__TASK ITEM__
Go through the material below and please tally the lines that hold the word "phone"; the number alone is the answer.

__TASK MATERIAL__

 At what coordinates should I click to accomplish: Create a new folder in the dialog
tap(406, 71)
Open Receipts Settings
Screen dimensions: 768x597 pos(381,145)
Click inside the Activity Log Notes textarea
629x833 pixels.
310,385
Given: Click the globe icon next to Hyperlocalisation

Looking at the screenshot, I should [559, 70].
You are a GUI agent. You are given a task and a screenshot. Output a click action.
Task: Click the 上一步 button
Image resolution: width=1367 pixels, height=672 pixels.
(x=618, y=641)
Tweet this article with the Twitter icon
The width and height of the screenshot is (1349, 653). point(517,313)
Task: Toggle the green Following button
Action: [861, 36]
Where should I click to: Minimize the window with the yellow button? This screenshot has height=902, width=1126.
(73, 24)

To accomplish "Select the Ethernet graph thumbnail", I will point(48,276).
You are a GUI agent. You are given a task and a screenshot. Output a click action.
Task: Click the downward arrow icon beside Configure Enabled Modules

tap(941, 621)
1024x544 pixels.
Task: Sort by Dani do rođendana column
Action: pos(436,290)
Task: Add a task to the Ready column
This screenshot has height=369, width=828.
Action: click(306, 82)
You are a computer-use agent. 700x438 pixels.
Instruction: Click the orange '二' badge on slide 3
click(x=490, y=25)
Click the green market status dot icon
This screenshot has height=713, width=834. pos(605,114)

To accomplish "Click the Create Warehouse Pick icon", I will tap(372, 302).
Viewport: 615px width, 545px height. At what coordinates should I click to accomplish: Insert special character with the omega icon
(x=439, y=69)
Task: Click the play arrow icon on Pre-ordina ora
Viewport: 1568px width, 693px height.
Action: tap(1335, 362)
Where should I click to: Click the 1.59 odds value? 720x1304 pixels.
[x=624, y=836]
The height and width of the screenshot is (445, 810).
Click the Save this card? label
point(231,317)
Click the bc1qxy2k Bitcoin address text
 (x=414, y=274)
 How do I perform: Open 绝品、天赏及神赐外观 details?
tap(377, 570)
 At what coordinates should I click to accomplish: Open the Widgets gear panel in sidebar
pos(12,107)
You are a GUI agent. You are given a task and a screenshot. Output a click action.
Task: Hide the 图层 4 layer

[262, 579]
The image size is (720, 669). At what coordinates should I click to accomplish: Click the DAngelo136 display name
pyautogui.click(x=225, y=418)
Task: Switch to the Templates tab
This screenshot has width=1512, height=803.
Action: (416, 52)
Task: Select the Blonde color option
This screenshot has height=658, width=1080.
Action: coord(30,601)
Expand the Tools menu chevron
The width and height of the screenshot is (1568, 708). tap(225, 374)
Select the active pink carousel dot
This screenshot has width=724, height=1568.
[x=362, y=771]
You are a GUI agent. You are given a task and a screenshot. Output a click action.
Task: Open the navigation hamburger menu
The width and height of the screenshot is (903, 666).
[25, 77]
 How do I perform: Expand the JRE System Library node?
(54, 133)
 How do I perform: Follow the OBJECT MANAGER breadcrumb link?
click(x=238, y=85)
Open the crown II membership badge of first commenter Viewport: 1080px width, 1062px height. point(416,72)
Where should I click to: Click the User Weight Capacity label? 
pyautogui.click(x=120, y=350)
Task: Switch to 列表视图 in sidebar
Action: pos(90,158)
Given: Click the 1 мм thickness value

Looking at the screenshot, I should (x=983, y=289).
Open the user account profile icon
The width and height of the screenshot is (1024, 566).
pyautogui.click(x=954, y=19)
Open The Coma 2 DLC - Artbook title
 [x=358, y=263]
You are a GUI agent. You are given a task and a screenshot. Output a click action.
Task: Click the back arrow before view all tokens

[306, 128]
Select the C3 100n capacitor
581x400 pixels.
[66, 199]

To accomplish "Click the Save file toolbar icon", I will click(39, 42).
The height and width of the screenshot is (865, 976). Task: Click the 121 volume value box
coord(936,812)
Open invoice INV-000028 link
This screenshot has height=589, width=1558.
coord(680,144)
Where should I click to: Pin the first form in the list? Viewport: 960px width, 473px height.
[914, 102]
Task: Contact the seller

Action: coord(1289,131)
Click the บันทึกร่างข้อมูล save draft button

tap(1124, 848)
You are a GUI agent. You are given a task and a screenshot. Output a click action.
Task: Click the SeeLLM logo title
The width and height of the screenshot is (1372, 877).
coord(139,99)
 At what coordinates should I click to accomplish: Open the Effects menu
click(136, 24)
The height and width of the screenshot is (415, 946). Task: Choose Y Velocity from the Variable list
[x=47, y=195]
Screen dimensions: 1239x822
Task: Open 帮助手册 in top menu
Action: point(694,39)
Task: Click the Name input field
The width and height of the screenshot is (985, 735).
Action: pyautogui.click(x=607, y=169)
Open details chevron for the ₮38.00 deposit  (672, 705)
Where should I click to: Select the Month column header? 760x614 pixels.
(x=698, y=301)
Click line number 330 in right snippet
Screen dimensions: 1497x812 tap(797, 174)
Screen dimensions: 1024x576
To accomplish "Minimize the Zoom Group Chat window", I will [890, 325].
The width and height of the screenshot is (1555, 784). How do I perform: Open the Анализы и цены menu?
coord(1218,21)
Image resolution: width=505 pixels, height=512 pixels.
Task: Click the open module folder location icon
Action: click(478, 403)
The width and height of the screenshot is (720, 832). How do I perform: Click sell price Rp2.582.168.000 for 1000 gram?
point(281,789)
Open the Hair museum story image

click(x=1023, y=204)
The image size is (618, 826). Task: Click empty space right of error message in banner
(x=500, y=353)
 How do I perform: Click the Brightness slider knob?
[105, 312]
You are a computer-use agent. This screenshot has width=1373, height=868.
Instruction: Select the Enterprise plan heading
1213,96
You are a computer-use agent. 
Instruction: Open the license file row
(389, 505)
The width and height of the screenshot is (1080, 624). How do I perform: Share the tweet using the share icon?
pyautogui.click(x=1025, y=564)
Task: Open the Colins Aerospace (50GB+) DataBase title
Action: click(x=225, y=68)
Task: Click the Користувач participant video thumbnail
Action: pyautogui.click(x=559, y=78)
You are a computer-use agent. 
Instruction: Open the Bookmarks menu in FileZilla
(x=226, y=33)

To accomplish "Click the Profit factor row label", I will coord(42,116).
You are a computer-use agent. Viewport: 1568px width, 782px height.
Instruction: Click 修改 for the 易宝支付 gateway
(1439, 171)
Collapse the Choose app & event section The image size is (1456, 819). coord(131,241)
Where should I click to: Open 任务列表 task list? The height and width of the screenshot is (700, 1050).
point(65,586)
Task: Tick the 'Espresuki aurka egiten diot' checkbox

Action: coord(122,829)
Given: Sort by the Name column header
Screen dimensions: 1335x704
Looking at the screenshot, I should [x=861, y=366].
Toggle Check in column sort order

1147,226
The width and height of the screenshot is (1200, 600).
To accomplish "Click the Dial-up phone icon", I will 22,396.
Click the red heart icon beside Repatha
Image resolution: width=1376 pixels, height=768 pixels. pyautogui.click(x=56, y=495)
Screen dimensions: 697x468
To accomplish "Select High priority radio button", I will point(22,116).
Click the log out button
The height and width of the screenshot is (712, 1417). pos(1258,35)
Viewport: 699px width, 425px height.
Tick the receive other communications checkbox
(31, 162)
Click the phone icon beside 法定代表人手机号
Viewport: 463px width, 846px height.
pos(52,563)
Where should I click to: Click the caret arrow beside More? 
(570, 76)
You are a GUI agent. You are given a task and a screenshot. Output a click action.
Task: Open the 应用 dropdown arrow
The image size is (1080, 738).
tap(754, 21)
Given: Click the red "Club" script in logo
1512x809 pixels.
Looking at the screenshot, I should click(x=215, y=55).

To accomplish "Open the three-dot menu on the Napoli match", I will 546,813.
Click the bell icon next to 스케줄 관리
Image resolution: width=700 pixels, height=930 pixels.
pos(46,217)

__SOLUTION FOR THIS PROBLEM__
2